12.1 Purporting to act in terms of rule 46 (8) (b) the 1st defendant prepared various defective notices of sale in respect of the said immovable property. The said notices were all defective and therefore invalid in that they all stipulated a “reserved price” much against the provisions of Rule 46 (13). The said notices are attached hereto and marked “TM2” to “TM5”.


12.2 Further, even if the notices of sale were not defective, the 1st defendant failed to further comply with the provisions of Rule 46 (8) (c ) in that it omitted to advertise the said notices of sale as required by the said provision.


12.3 Furthermore, the 1st defendant’s issue of the numerous notices of sale was in itself wrongful in that it further violated the provisions of Rule 46 (8) (c ) and had the effect of generally misleading the public of the actual date of sale in execution. This further prejudiced the plaintiff during the auction as members of the public did not attend the auction.


13. 2nd defendant’s Public Auction Invalid


13.1 On or about 18th May 2012 the 2nd defendant purported to conduct a sale in execution by public auction of the plaintiff’s immovable property. The said public auction was invalid and void ab initio in that:


13.1.1 The 2nd defendant was not a lawfully appointed Deputy Sheriff of this honourable court and therefore was not authorized to conduct a sale in execution by public auction of the plaintiff’s immovable property.

Alternatively


13.1.2 Even if the 2nd defendant was legally authorized to conduct the sale in execution by public auction, he failed and or omitted to conduct the auction in accordance with the provisions of Rule 46 (13) in that he did not conduct any bidding and sold the property to the 1st defendant’s representative who raised her hand first without asking for other bids.


14. The 1st defendant was at all times aware of the violation of rule 46 complained of hereto, including the violation of Rule 46 (8) and 46 (13) committed by 1st defendant itself as alleged and therefore was not a bona fide purchaser of the property during the purported sale in execution regard being to the following:

14.1 The 1st defendant itself committed a fundamental violation of Rule 46 (8) (b) and (c ); and Rule 46 (13).

14.2 The 1st defendant was alerted of the defective title or authority of the 2nd and 3rd defendants in acting as Deputy Sheriff’s in legal proceedings instituted against the 1st to 3rd defendants on or about 9th November 2011 in this honourable court under Civil Case No. 2361/2011. However, the 1st defendant proceeded to allow the 2nd defendant to conduct the sale in execution by public auction of the plaintiff’s immovable property whereat 1st defendant purportedly bought the property on the 18th May 2012.”


[38] I will deal with each point raised by 1st respondent ad seriatim.


[39] In summary, the respondents raises the following:


  • The writ of attachment as served by 2nd respondent i.e. Sandile Dlamini on 30th May 2011 was null and void ab initio by reason that Sandile Dlamini was not deputy Sheriff for Manzini region, where the property is situate.


  • The writ of attachment was not served on the Registrar of Deeds rendering the sale on execution invalid.


  • The Notices of Sale stipulated reserve prices and this was contrary to Rule 46 (13).

  • The Notices of Sale were advertised for lesser days than 14 days as required by Rule 46 (8) ( c).

Records:
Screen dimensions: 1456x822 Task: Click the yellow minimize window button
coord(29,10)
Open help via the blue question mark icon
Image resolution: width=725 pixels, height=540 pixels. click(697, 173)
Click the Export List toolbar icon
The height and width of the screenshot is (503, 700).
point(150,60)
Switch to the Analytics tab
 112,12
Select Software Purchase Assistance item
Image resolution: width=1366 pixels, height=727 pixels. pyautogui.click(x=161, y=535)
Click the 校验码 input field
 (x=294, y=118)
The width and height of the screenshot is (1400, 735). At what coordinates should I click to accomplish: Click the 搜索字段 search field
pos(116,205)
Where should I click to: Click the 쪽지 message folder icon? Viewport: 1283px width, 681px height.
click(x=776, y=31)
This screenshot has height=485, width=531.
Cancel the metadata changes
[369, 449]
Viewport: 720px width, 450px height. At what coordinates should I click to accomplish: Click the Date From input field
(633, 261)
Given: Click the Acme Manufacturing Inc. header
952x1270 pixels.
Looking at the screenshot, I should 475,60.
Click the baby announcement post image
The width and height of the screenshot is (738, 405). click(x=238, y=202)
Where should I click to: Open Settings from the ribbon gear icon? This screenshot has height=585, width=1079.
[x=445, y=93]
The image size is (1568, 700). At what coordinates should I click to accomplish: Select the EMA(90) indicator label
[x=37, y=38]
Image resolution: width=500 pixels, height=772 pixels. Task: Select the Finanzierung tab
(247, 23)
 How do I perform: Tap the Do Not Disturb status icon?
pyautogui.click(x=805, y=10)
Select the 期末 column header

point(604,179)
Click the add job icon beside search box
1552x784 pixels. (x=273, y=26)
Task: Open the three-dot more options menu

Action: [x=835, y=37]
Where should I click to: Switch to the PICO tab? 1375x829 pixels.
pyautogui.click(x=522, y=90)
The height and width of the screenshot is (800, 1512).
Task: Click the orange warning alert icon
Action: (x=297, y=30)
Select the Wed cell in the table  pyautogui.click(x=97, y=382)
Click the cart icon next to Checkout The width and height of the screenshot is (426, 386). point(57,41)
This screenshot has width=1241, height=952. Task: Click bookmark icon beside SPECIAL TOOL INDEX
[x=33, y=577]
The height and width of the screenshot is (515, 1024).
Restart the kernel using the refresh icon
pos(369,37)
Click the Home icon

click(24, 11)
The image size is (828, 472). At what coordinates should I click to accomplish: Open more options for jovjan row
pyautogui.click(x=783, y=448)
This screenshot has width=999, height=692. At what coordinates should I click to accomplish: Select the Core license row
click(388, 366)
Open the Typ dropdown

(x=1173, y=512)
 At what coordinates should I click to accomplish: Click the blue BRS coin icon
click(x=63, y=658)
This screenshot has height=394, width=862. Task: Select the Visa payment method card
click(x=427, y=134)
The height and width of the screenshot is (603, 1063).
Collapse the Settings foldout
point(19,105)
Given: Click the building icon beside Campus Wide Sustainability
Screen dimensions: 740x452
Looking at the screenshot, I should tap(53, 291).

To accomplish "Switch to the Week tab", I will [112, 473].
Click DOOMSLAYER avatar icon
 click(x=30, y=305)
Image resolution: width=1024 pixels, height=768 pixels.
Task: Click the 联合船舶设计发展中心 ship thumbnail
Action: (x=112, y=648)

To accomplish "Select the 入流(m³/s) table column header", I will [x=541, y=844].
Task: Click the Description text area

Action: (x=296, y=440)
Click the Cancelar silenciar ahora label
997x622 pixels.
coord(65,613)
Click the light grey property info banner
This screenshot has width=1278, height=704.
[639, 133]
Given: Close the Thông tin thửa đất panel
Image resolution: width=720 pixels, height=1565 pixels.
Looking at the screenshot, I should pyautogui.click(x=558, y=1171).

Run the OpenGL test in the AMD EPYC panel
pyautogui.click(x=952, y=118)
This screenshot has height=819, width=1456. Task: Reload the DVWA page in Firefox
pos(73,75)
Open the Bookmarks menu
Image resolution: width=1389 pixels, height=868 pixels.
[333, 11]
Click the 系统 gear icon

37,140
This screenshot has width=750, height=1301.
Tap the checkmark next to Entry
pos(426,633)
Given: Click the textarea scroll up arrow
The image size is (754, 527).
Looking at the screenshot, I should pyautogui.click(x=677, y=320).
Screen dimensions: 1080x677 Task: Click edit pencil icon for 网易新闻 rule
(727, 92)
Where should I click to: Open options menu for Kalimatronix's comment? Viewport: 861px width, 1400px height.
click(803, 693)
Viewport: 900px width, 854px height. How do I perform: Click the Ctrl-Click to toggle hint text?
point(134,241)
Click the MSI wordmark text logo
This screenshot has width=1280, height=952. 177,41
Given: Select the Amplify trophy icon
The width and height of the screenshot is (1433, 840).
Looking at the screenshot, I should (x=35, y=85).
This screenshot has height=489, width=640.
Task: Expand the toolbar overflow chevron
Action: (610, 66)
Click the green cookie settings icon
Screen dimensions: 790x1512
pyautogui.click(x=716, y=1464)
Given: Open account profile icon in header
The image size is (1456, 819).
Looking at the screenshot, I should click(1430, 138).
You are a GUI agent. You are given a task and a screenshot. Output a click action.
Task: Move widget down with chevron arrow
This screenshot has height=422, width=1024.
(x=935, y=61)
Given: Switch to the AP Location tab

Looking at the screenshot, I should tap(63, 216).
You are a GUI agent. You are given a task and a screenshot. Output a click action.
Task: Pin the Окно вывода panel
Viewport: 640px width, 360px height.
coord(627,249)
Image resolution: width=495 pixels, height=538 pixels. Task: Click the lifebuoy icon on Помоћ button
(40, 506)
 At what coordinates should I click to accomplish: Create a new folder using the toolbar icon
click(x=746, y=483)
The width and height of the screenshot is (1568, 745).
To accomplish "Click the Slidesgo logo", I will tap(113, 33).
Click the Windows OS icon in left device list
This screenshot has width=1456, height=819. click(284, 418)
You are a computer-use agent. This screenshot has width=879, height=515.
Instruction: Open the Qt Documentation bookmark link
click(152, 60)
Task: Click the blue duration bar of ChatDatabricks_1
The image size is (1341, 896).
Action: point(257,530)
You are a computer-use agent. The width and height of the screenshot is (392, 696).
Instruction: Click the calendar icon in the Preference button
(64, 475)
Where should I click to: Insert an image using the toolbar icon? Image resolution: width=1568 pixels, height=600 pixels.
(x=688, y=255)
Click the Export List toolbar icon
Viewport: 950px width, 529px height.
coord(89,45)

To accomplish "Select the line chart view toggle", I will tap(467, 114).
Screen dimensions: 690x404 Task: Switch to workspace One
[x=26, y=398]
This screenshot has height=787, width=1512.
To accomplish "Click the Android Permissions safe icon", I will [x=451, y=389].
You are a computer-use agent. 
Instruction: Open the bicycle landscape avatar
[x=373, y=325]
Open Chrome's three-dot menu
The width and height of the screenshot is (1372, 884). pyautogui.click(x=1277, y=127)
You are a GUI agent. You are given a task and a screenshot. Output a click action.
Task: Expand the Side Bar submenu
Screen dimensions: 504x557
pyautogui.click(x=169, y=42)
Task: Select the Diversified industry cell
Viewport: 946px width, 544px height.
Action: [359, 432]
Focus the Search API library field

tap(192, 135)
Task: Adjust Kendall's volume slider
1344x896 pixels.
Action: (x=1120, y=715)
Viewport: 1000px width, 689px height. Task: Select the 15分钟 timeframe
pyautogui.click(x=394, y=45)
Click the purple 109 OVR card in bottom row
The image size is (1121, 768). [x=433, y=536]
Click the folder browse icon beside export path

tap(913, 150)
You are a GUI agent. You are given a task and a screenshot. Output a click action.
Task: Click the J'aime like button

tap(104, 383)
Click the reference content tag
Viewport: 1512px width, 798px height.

Exercise tasks:
**A.** Answer these from the court excerpt, one line each:
(i) On what date did the 2nd defendant purport to conduct the sale in execution by public auction?
(ii) Under which civil case number were the legal proceedings against the 1st to 3rd defendants instituted?
(iii) Who served the writ of attachment on 30th May 2011?
**B.** Can you copy the court excerpt word for word between "14.2 The 1st" and "respondent ad seriatim.", inclusive?
**C.** Which different calendar dates appear in the court excerpt? List each one once.

The responses:
**A.**
(i) On or about 18th May 2012
(ii) Civil Case No. 2361/2011
(iii) Sandile Dlamini, the 2nd respondent

**B.**
14.2 The 1st defendant was alerted of the defective title or authority of the 2nd and 3rd defendants in acting as Deputy Sheriff’s in legal proceedings instituted against the 1st to 3rd defendants on or about 9th November 2011 in this honourable court under Civil Case No. 2361/2011. However, the 1st defendant proceeded to allow the 2nd defendant to conduct the sale in execution by public auction of the plaintiff’s immovable property whereat 1st defendant purportedly bought the property on the 18th May 2012.”


[38] I will deal with each point raised by 1st respondent ad seriatim.

**C.**
- 18th May 2012
- 9th November 2011
- 30th May 2011